Digital pathology, deep learning, and cancer: a narrative review

Affiliations
Review

Digital pathology, deep learning, and cancer: a narrative review

Darnell K Adrian Williams Jr et al. Transl Cancer Res. .

Abstract

Background and objective: Cancer is a leading cause of morbidity and mortality worldwide. The emergence of digital pathology and deep learning technologies signifies a transformative era in healthcare. These technologies can enhance cancer detection, streamline operations, and bolster patient care. A substantial gap exists between the development phase of deep learning models in controlled laboratory environments and their translations into clinical practice. This narrative review evaluates the current landscape of deep learning and digital pathology, analyzing the factors influencing model development and implementation into clinical practice.

Methods: We searched multiple databases, including Web of Science, Arxiv, MedRxiv, BioRxiv, Embase, PubMed, DBLP, Google Scholar, IEEE Xplore, Semantic Scholar, and Cochrane, targeting articles on whole slide imaging and deep learning published from 2014 and 2023. Out of 776 articles identified based on inclusion criteria, we selected 36 papers for the analysis.

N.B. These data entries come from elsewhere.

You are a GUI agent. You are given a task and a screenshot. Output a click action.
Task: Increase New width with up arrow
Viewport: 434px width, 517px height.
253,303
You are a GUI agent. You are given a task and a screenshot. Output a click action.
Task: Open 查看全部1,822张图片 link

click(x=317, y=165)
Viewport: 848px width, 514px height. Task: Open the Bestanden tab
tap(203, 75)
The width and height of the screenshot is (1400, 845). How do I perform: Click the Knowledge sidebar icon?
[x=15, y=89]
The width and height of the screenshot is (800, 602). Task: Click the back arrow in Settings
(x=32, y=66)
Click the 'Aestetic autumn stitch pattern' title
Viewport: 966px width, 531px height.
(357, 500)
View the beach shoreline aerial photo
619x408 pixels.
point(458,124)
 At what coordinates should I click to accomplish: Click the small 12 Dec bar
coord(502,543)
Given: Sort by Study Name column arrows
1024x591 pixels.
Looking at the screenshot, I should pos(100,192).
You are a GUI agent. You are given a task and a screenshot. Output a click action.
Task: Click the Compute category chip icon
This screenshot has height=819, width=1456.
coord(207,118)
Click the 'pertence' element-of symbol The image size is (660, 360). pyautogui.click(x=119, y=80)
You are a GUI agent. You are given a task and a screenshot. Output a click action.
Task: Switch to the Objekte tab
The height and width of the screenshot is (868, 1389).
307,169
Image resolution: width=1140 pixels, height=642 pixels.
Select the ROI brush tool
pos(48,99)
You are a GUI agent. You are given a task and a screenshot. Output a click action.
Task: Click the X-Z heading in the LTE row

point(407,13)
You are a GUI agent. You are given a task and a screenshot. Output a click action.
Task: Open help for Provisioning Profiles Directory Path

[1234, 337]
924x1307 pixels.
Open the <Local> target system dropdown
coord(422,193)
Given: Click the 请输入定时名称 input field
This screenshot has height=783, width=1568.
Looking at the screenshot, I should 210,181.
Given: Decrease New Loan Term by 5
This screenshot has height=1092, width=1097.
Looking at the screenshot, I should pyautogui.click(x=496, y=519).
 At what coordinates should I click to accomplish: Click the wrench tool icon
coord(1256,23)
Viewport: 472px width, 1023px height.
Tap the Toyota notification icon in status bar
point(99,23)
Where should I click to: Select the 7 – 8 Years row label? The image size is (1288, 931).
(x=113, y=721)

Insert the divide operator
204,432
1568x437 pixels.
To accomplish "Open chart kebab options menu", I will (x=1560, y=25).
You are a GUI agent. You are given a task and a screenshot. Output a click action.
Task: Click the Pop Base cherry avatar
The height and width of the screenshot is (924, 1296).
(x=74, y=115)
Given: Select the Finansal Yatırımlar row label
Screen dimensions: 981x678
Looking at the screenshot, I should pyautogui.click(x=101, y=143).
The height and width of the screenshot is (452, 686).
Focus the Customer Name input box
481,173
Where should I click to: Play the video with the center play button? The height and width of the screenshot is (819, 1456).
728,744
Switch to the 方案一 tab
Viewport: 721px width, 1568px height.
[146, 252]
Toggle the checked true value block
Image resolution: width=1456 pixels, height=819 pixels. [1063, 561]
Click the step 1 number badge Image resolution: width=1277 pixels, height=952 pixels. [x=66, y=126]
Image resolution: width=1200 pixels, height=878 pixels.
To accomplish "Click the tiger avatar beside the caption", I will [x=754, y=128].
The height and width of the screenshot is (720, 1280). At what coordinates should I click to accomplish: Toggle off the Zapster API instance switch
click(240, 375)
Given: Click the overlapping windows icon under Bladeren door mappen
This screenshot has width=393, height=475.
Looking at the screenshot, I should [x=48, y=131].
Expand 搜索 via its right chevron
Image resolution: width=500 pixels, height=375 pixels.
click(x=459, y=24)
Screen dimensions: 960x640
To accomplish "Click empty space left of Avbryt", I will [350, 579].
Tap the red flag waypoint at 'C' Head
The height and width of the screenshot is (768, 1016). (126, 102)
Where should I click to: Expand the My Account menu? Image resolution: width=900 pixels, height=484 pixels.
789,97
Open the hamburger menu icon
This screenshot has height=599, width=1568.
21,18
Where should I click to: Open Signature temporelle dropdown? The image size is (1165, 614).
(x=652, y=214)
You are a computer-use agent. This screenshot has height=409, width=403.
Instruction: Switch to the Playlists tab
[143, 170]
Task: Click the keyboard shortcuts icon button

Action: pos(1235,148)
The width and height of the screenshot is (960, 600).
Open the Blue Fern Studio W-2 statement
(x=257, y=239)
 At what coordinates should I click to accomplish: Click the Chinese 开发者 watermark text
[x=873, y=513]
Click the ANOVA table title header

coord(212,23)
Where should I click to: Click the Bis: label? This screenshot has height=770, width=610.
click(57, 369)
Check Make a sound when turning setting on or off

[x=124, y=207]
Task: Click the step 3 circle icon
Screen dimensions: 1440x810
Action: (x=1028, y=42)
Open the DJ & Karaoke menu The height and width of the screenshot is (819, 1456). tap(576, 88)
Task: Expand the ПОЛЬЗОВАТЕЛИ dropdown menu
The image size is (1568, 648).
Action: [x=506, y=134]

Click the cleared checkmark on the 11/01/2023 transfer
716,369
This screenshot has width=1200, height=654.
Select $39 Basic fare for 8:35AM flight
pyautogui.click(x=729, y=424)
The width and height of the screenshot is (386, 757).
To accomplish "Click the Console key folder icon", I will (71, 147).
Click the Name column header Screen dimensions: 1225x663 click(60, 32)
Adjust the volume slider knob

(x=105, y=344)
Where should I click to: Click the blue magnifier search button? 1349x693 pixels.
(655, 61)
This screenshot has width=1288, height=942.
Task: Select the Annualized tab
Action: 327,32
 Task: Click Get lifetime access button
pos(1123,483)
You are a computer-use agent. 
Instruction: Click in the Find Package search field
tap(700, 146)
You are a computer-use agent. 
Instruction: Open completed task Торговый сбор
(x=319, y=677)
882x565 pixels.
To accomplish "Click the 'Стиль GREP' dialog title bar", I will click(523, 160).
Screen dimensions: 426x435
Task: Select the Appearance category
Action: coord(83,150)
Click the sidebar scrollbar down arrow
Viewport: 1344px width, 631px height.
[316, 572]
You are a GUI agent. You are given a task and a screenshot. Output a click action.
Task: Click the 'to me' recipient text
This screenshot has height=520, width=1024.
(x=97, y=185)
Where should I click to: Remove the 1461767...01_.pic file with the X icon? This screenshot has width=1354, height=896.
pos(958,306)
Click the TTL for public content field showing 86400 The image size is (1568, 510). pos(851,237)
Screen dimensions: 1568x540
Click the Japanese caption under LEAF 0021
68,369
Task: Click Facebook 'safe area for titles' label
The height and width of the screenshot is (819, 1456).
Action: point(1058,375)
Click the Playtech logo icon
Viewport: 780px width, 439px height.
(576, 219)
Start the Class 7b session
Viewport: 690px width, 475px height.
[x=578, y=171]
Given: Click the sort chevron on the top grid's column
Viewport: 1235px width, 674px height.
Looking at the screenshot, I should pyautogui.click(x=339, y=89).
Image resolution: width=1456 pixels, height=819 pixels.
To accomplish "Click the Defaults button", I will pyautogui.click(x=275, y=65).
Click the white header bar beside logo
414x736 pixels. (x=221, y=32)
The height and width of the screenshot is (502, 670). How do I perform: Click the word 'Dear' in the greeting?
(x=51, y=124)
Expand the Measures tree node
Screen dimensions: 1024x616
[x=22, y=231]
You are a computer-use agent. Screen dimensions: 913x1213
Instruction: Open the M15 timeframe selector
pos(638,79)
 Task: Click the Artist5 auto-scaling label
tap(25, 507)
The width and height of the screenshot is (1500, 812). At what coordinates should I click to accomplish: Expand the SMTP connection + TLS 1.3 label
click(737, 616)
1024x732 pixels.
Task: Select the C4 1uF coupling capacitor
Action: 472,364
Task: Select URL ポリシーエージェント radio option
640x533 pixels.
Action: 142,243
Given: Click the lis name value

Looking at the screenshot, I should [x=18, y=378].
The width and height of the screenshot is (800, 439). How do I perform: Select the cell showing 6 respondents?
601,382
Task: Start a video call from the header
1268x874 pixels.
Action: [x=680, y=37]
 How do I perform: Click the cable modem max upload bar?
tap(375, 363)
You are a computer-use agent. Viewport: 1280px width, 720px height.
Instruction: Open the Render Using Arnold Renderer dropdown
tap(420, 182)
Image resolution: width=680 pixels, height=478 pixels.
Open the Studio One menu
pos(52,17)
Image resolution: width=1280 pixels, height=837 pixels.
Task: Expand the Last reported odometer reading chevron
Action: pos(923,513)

Key content and findings: Most articles in this review focus on the in-laboratory phase of deep learning model development, a critical stage in the deep learning lifecycle. Challenges arise during model development and their integration into clinical practice. Notably, lab performance metrics may not always match real-world clinical outcomes. As technology advances and regulations evolve, we expect more clinical trials to bridge this performance gap and validate deep learning models' effectiveness in clinical care. High clinical accuracy is vital for informed decision-making throughout a patient's cancer care.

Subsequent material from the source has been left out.